Consumers land in follow-up commits on the same PR (opensearch-project#21513); a module-
level #![allow(dead_code)] keeps this commit's cargo check clean.

Signed-off-by: Eric Wei <mengwei.eric@gmail.com>

* [Analytics Engine] Port json_keys to DataFusion backend

Adds the second PPL json_* UDF on top of opensearch-project#21476 (json_array_length).
Matches the legacy SQL-plugin contract: object → JSON-array-encoded keys
in insertion order; non-object / malformed / scalar → SQL NULL.

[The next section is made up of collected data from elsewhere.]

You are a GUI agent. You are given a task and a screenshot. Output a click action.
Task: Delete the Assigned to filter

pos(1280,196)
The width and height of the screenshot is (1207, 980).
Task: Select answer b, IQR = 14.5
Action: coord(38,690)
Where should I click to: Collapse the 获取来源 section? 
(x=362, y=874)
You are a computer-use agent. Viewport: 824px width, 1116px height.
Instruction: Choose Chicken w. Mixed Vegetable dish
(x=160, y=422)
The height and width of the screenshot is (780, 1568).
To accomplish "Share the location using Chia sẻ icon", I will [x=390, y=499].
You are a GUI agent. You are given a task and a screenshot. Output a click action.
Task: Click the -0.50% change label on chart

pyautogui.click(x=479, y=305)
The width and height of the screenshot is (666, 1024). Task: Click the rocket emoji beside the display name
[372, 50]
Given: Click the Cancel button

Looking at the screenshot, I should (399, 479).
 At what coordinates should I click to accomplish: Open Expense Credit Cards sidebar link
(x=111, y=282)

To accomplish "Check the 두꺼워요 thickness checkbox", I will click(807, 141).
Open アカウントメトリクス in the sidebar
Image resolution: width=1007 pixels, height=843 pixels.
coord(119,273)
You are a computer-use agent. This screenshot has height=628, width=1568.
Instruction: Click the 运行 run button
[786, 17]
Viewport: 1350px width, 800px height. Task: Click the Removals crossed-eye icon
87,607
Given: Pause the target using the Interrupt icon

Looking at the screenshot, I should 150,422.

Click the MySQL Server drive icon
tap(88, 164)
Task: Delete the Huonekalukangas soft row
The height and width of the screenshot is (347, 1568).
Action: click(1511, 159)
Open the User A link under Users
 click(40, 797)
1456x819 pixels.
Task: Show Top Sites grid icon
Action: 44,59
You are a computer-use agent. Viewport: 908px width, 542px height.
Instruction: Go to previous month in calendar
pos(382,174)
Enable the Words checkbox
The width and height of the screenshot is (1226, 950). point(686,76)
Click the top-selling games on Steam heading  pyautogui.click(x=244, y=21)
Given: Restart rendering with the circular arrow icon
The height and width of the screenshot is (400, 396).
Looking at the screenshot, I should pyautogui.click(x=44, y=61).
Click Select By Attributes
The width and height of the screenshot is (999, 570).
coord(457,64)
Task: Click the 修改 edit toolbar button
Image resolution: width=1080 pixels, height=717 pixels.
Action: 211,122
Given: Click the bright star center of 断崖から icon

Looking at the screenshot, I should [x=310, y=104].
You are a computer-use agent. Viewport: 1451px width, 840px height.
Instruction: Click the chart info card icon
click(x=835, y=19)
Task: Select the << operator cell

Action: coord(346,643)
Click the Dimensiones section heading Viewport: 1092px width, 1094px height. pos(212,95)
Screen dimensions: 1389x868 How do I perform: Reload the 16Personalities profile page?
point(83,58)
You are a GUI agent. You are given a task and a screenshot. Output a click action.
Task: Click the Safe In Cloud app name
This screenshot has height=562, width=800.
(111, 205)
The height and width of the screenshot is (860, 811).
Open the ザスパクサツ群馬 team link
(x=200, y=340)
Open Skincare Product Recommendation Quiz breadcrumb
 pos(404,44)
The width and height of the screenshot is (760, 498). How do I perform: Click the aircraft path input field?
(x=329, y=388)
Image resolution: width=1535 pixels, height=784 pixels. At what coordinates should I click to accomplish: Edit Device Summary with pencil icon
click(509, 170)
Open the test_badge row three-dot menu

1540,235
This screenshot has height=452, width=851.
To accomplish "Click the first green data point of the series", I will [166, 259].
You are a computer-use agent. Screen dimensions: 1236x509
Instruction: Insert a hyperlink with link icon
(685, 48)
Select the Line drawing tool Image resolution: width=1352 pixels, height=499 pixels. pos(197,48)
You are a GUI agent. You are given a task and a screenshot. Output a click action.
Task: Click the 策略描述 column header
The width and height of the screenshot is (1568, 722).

- Rust UDF at rust/src/udf/json_keys.rs with scalar + columnar paths
- Shared rust/src/udf/json_common.rs helpers (parse, arity, Utf8 downcast,
  PPL-path → JSONPath) seeded for later json_* UDFs
- serde_json preserve_order feature to preserve legacy LinkedHashMap ordering
- Java wiring: ScalarFunction.JSON_KEYS, JsonKeysAdapter, Substrait sig,
  YAML signature, plugin project-op + adapter registration
- ScalarJsonFunctionIT parity test for the four legacy fixtures

Signed-off-by: Eric Wei <mengwei.eric@gmail.com>

* [Analytics Engine] Port json_extract to DataFusion backend

Rust UDF at rust/src/udf/json_extract.rs wraps jsonpath-rust: single path →
unquoted scalar or JSON-serialized container; multi-path → JSON array with
literal null slots for misses. < 2 args, malformed doc, malformed path, and
explicit-null matches all collapse to SQL NULL, matching legacy
JsonExtractFunctionImpl's calcite jsonQuery/jsonValue pair.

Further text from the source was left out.